Task: Once the line with "The height and" is found, write it out along with each later line exactly, through the end of the entries, skipping every picture.

(Saved entries)
◆ ◆ ◆ ◆ ◆ ◆ ◆

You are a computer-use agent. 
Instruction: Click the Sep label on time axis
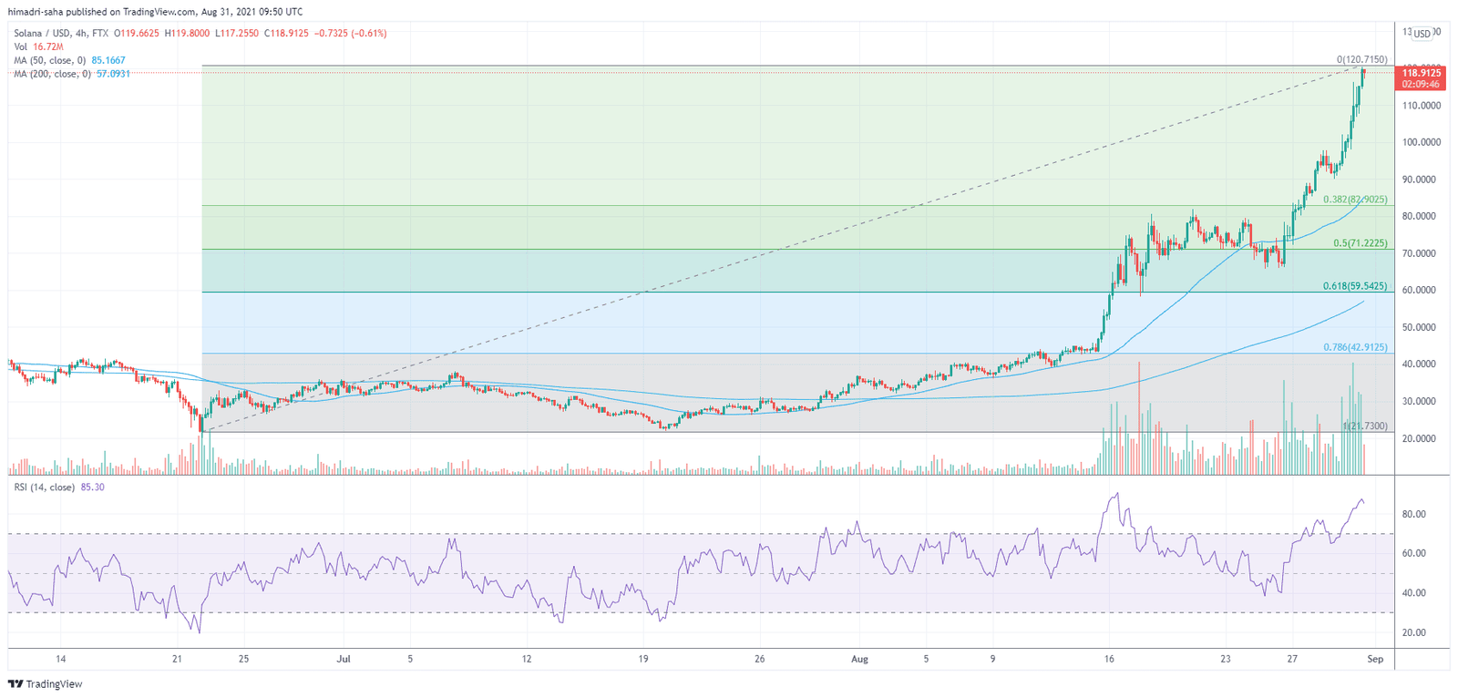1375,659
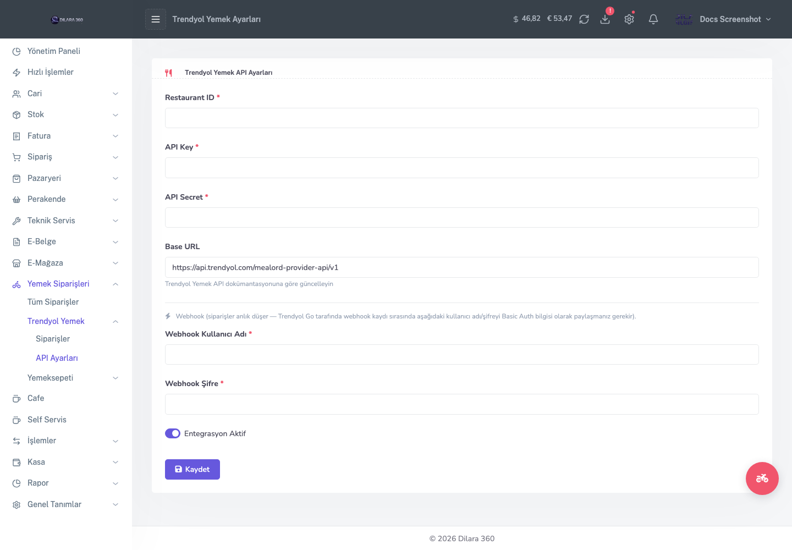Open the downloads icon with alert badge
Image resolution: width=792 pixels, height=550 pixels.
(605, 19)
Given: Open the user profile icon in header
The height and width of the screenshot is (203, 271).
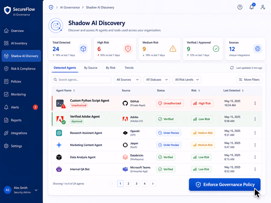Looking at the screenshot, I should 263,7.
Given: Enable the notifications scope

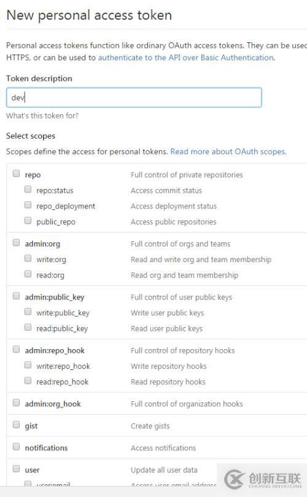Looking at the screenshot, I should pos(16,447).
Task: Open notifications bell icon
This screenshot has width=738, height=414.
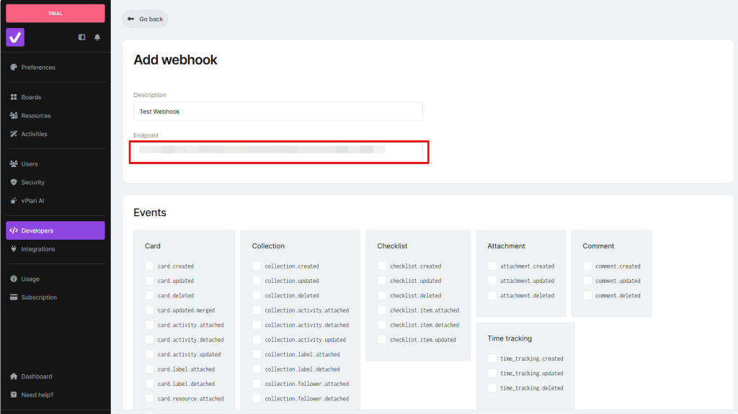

◆ ◆ ◆ ◆ ◆ ◆ ◆

Answer space:
The height and width of the screenshot is (203, 271).
Looking at the screenshot, I should 263,7.
Given: Enable the notifications scope

Looking at the screenshot, I should pos(16,447).
Task: Open notifications bell icon
This screenshot has width=738, height=414.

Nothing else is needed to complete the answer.